Visual Sensors#

nvblox supports both Camera and LiDAR sensors. It is also possible to extend the library to Extending nvblox to support other sensors.

Camera#

The camera sensor is modeled as a pinhole camera operating in the computer vision coordinate frame, defined as:

Z-axis: Forward (optical axis)
X-axis: Right (along the image width)
Y-axis: Down (along the image height)

The corresponding depth images store Z-values, i.e. distances along the camera’s Z-axis.

A 3D point \(P = (X, Y, Z)\) in camera coordinates projects to pixel coordinates \((u, v)\) using the pinhole model:

\[\begin{split}u = f_x \frac{X}{Z} + c_x \\ v = f_y \frac{Y}{Z} + c_y\end{split}\]

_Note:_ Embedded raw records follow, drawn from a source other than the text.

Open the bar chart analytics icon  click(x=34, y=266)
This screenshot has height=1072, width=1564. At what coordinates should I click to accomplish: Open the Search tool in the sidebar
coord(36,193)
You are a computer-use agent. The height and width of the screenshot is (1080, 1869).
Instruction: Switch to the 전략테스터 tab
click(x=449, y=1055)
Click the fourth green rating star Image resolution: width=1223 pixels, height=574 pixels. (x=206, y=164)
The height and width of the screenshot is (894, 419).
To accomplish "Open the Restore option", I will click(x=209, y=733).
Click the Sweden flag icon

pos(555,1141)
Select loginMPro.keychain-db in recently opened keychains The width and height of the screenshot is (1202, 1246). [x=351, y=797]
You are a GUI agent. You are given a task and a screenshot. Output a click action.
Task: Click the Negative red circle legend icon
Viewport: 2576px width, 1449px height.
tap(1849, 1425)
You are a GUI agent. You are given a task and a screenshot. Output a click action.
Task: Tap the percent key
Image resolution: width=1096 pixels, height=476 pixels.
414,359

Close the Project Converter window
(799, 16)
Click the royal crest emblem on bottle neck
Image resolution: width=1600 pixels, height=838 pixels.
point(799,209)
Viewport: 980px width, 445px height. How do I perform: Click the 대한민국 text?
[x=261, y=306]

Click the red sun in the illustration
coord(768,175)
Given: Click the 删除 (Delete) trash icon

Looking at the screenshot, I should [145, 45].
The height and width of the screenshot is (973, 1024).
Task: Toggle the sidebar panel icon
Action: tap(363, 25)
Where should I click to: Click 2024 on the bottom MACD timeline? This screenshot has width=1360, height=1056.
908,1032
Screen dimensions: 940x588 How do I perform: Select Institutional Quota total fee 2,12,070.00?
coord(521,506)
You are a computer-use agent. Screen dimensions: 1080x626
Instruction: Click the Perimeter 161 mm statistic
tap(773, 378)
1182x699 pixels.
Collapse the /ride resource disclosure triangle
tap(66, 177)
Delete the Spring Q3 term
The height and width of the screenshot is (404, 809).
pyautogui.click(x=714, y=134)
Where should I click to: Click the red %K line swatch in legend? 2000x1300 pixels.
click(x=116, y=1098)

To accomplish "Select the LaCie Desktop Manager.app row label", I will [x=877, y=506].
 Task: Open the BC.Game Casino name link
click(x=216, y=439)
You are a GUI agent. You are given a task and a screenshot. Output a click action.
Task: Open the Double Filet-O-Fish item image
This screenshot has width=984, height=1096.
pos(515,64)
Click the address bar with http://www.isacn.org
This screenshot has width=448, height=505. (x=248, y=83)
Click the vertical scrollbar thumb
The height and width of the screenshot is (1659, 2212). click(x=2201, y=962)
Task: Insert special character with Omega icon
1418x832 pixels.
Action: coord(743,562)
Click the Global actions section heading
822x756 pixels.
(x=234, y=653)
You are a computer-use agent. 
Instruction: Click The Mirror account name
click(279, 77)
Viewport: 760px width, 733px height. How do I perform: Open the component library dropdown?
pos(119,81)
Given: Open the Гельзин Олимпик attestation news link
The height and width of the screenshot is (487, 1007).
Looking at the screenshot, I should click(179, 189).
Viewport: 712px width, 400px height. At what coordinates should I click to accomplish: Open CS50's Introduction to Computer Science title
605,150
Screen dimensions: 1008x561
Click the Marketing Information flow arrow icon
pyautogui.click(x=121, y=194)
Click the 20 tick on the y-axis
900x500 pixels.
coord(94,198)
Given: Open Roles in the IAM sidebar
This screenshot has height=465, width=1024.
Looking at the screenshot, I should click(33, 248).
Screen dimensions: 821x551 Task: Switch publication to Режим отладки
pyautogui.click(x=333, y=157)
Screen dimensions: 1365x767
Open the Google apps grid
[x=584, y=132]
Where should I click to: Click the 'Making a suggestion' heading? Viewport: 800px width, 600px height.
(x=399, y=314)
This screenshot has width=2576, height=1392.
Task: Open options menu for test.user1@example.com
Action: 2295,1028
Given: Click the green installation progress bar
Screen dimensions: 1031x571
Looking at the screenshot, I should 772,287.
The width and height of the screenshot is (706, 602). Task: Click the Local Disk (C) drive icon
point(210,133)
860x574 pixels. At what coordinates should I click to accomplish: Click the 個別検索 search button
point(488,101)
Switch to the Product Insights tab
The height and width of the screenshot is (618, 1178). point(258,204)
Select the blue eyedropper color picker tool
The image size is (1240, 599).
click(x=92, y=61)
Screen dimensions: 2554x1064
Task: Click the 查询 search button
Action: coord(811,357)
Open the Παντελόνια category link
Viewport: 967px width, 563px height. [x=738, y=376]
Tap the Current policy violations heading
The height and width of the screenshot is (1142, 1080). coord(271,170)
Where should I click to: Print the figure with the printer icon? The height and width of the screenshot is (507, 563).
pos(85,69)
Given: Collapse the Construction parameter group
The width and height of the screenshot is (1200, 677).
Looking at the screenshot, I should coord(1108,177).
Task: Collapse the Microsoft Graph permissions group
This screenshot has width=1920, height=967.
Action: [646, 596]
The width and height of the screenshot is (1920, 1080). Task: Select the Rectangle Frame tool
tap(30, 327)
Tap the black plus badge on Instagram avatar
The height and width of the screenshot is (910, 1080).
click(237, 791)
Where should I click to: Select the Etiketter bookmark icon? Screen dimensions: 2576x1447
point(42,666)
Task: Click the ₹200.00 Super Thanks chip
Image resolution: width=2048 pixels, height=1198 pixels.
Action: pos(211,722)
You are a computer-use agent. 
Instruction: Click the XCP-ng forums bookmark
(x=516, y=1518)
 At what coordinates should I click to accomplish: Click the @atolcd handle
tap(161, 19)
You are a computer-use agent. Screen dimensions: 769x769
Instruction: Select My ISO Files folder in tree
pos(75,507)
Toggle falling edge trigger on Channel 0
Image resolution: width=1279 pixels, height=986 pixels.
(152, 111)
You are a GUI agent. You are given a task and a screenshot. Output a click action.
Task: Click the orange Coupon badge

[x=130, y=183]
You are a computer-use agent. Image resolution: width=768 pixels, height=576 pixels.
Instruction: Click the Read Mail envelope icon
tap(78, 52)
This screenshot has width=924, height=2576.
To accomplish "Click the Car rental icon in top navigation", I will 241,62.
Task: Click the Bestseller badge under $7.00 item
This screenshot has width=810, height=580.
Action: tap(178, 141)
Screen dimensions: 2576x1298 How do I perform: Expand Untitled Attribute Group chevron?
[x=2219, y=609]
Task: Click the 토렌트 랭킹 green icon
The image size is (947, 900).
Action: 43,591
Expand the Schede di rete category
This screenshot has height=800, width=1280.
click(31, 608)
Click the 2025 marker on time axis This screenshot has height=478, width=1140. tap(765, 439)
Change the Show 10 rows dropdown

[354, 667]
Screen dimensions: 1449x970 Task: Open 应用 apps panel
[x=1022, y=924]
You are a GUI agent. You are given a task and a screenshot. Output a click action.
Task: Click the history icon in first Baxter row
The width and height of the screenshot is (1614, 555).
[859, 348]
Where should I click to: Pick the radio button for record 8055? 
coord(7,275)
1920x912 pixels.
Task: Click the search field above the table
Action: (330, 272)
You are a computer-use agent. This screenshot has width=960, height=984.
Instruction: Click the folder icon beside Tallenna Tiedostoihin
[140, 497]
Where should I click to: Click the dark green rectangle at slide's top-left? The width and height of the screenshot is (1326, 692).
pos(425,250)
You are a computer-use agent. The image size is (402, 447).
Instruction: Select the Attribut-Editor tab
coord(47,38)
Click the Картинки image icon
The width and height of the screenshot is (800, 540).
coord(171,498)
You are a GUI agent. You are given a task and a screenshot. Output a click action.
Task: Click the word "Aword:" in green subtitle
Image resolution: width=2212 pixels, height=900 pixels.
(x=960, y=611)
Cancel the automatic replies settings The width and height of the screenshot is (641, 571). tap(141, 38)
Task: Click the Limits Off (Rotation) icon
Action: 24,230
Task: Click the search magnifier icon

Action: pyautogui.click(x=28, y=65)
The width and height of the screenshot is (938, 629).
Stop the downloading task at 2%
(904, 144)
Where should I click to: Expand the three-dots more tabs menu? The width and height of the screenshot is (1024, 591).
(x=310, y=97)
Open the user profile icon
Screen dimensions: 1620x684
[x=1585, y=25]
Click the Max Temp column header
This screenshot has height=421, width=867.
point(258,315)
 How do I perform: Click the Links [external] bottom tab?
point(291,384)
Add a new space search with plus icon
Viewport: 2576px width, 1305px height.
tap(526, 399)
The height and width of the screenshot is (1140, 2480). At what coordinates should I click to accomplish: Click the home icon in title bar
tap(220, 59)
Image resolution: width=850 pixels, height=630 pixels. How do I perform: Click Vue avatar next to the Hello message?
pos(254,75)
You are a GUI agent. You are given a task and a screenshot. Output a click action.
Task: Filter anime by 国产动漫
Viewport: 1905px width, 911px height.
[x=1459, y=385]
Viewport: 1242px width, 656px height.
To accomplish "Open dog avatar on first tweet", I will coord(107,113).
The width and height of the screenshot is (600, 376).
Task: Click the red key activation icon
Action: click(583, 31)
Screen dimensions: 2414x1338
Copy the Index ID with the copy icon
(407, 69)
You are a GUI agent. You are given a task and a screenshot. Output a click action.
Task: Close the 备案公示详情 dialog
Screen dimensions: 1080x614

where \(Z\) is the depth value stored in the depth image, and the camera intrinsics are defined in the table below:

Notation	Parameter name in camera.h.	Description
\(f_x\)	`fu`	Focal length in the u (width) direction [px]
\(f_y\)	`fv`	Focal length in the v (height) direction [px]
\(c_x\)	`cu`	Principal point offset in the u (width) direction [px]
\(c_y\)	`cv`	Principal point offset in the v (height) direction [px]

LiDAR#

The LiDAR sensor is parameterized using spherical coordinates with range \(r\), azimuth \(\phi\) (horizontal angle), and polar angle \(\alpha\) (vertical angle measured from the +Z axis).

The LiDAR sensor operates in the standard robotics coordinate frame, defined as:

X-axis: Forward (\(\phi = 0^\circ\), \(\alpha = 90^\circ\))
Y-axis: Left
Z-axis: Up

A 3D point \(P = (X, Y, Z)\) in LiDAR coordinates converts to spherical coordinates using:

\[\begin{split}r = \sqrt{X^2 + Y^2 + Z^2} \\ \phi = \operatorname{atan2}(Y, X) \\ \alpha = \arccos\!\left(\frac{Z}{r}\right)\end{split}\]

where \(r\) is the radial distance stored as depth at image coordinate \((u,v)\). The depth image coordinates are otained by applying the LiDAR intrisics to the spherical coordinates:

\[\begin{split}u = (\phi - \phi_{\text{start}}) \cdot \frac{N_\phi}{2\pi} \\ v = (\alpha - \alpha_{\text{start}}) \cdot \frac{N_\alpha - 1}{\text{vfov}}\end{split}\]

with intrinsic parameters defined in the table below:

Notation	Parameter name in lidar.h.	Description
\(N_\phi\)	`num_azimuth_divisions`	Number of azimuth divisions (range image width)
\(N_\alpha\)	`num_elevation_divisions`	Number of elevation divisions (range image height)
\(\phi_{\text{start}}\)	`start_azimuth_angle_rad`	Starting azimuth angle for image mapping [rad]
\(\alpha_{\text{start}}\)	`start_polar_angle_rad`	Starting polar angle (from +Z) for image mapping [rad]
\(\text{vfov}\)	`vertical_fov_rad`	Vertical field of view [rad]

Extending nvblox to support other sensors#

For advanced users, it is possible to extend nvblox to support other sensors by implementing the interface defined in sensor.h. For more details, see camera.h and lidar.h. Your sensor class must inherit from SensorBase and implement all methods checked by the is_sensor_interface trait. Note that this can be done without modifying the core library.

Template Instantiations#

After implementing your sensor class, you must provide explicit template instantiations for certain functions that are using them. Follow the pattern in camera_inst.cu and link with your own instantiations file when building your project.

Some implementation notes:#

Depth Representation: Implement getDepth() to return the appropriate distance metric for your sensor (e.g., Euclidean distance for LiDAR, Z-distance for cameras).
Interpolation: The interpolateDepthImage() method should handle sensor-specific interpolation logic, including discontinuity detection and ray-distance validation.
CUDA Compatibility: All methods must be callable from both host and device code using __host__ __device__ qualifiers.
Build Integration: Add your instantiation file to the appropriate build target to ensure it gets compiled and linked.